The proposed greedy relay pair selection method is a stepwise forward selection algorithm, where we optimize the selection based on the SINR criterion at each stage. We begin the process with a single link selection where we examine the SINR for each of the links and choose the link with the highest SINR. The associated relay is then selected and the candidate relay pair is generated by adding the remaining relays, respectively. The optimum relay pair is subsequently selected according to the SINR criterion. Since buffers are equipped at each relay, it is possible that the corresponding relay pair entries are not available for either transmission or reception. In this case, the candidate relay pair from the first step with the second highest SINR is then chosen. Clearly, if all remaining candidate relay pairs are not selected due to the unavailability of the associated buffers, we reset the base relay and newly generated relay pairs are grouped in the second stage by adding other relays, respectively. Obviously, the number of all possible relay pair candidates at each stage is reduced gradually as the discarded relay pair from previous stages will not appear in the current stage. Hence, the relay pairs grouped at each step are presented as follows:

$$\begin{array}{ll} \mathrm{Stage \ 1:} &\left\{{\Omega_{1}^{1}}, {\Omega_{2}^{1}},\ldots,\Omega_{L-1}^{1}\right\},\\ \mathrm{Stage \ 2:} &\{{\Omega_{1}^{2}},{\Omega_{2}^{2}},\ldots, \Omega_{L-2}^{2}\},\\ &\vdots \\ \mathrm{Stage \ s:} &\{{\Omega_{1}^{s}},{\Omega_{2}^{s}},\ldots,\Omega_{L-s}^{s}\},\\ &\vdots \\ \mathrm{Stage \ L-1:} &\{{\Omega_{1}^{1}} \},\\ \end{array} $$

where \({\Omega _{i}^{s}}\) denotes the ith relay pair at the sth stage. Clearly, the maximum number of relay pairs that we have to consider for all L−1 stages is (L−1)+(L−2)+…+1=L(L−1)/2, since this algorithm stops when selected relay pair with its associated buffers are available, the associated complexity for the proposed greedy relay selection strategy is less than L(L−1)/2.
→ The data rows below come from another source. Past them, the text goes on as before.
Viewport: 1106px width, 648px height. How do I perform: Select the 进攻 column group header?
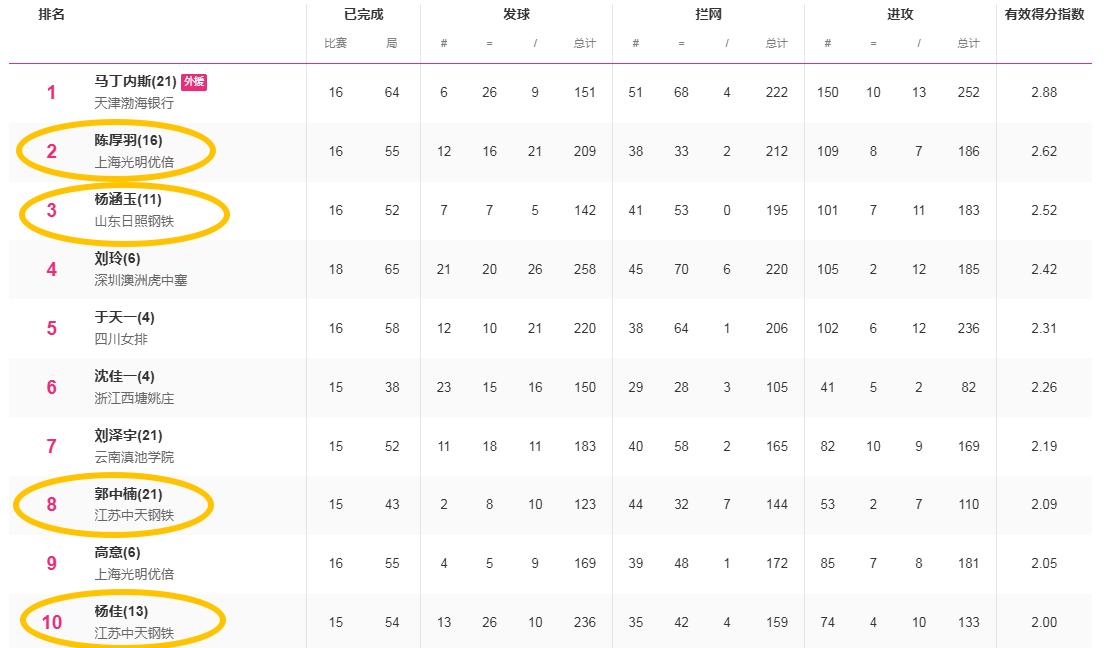[x=900, y=15]
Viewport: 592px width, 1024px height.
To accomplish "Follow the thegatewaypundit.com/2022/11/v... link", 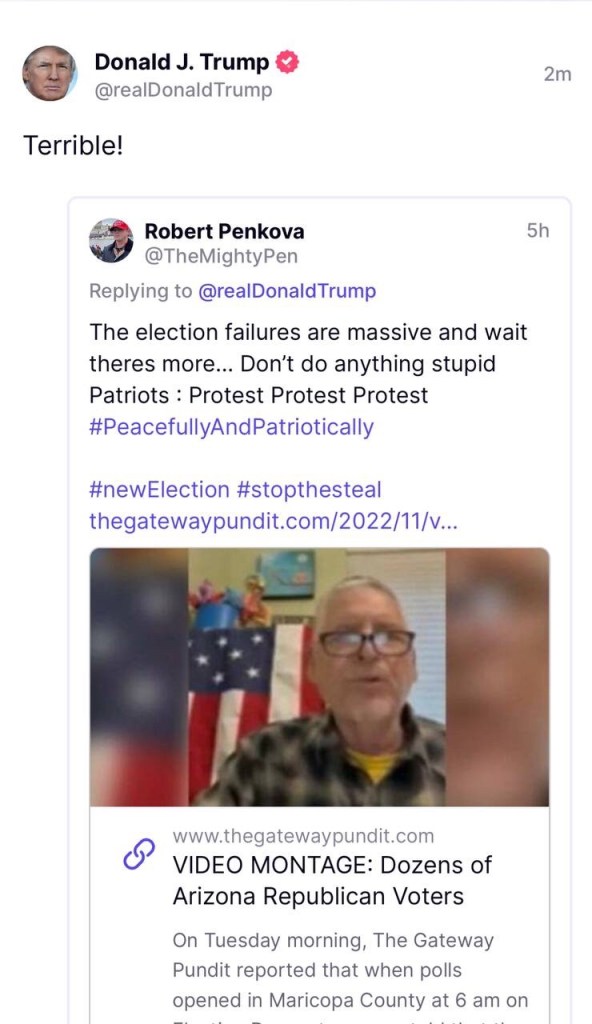I will (x=274, y=521).
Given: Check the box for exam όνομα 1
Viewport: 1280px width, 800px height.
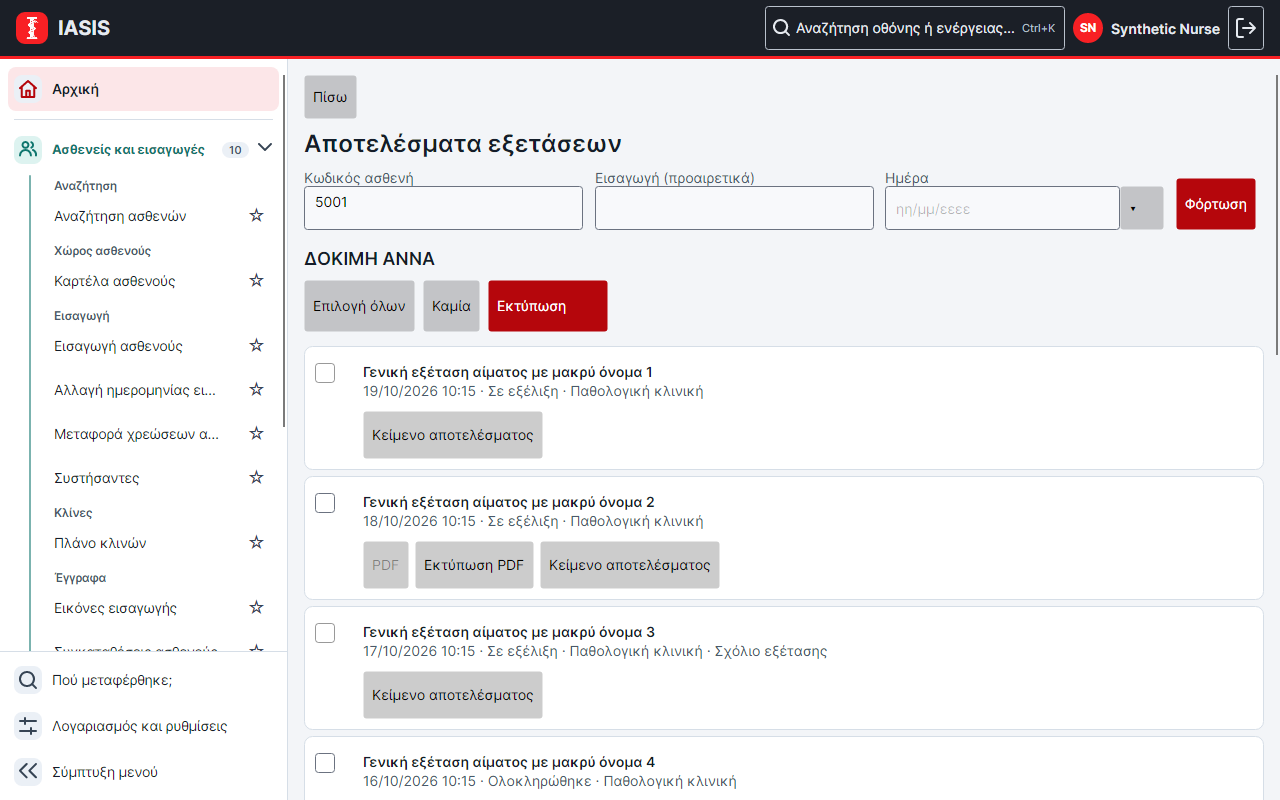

Compared with the exhaustive search, which is considered as the optimum relay selection method, the number of relay pairs examined for the processing is given by

$$\mathrm{Stage \ 1:} \ \ \left\{{\Omega_{1}^{1}},{\Omega_{2}^{1}},\ldots,\Omega_{\frac {L(L-1)}{2}}^{1}\right\}. $$

The total number of relay combinations can then be calculated as \({C_{L}^{2}}=L(L-1)/2\), where each term \({C_{m}^{n}}=\frac {m(m-1)\ldots (m-n+1)}{n!}\) represents the number of combinations that we choose, i.e., n elements from m elements (m≥n).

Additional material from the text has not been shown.